Inventory variable changes

  • The debops.netbox role has been updated, some variable names were changed:

    Old variable name New variable name Changed value
    netbox__config_netbox_username netbox__config_napalm_username No
    netbox__config_netbox_password netbox__config_napalm_password No
  • The variables that specify files to ignore in the new debops.etckeeper role have been renamed from their old versions in debops-contrib.etckeeper role, and their value format changed as well. See the documentation of the new role for details.

v0.7.0 (2018-02-11)

This is mostly a maintenance release, dedicated to reorganization of the DebOps git repository and expanding documentation.

Role changes

  • The debops.nodejs role now installs NPM using a script in upstream git repository. This might cause issues with already installed NPM package, because of that it will be automatically removed by the role if found. You should verify that the role behaves correctly on existing systems before applying it in production.
  • The debops.gunicorn role has rewritten configuration model based on systemd instanced units. The existing configuration shouldn't interfere, however you might need to update the Ansible inventory configuration variables to the new syntax.

Inventory variable changes

  • The localization configuration previously located in the debops.console role is now located in the debops.locales role. List of default variables that were affected:

    Old variable name New variable name Changed value
    console_locales locales__default_list No
    console_locales_default locales__system_lang No

    There are also new localization variables for all hosts, group of hosts, specific hosts and dependent roles.

  • The /etc/issue and /etc/motd configuration has been removed from the debops.console role and is now done by the debops.machine role.

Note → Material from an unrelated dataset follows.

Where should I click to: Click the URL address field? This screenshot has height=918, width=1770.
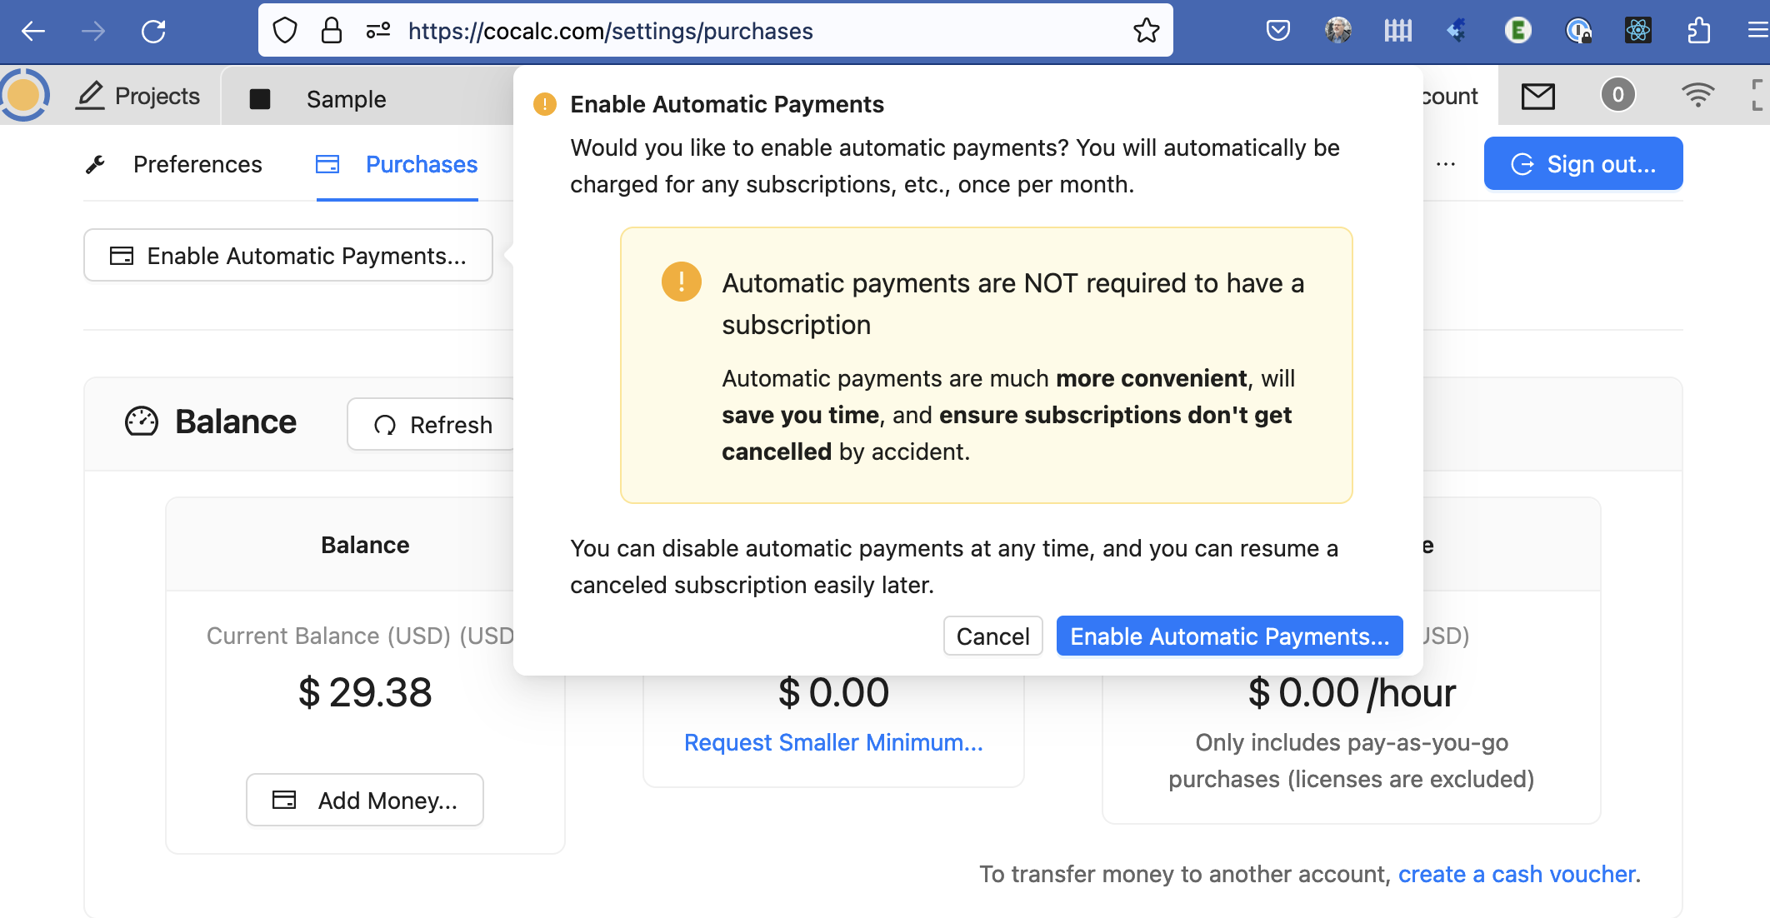point(750,31)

List of default variables that were affected:

    Old variable name New variable name Changed value
    console_issue machine__organization No
    console_motd machine__motd No

    The support for dynamic MOTD has been implemented by the debops.machine role, you might want to use that instead of the static MOTD file.

  • Configuration of the /proc hidepid= option has been removed from the debops.console and is now available in the new debops.proc_hidepid Ansible role. List of default variables that were affected:

    Old variable name New variable name Changed value
    console_proc_hidepid proc_hidepid__enabled No
    console_proc_hidepid_level proc_hidepid__level No
    console_proc_hidepid_group proc_hidepid__group No

    The logic to enable/disable the hidepid= configuration has been moved to the proc_hidepid__enabled variable to be more accessible. The role creates its own set of Ansible local facts with new variable names, you might need to update configuration of the roles that relied on them.

  • Configuration of the sysnews package has been removed from the debops.console role, it's now available in the debops.sysnews Ansible role. There were extensive changes in the variable names and parameters, read the documentation of the new role for details.

v0.6.0 (2017-10-21)

This is an initial release based off of the previous DebOps roles, playbooks and tools located in separate git repositories. There should be no changes needed between the old and the new infrastructure and inventory.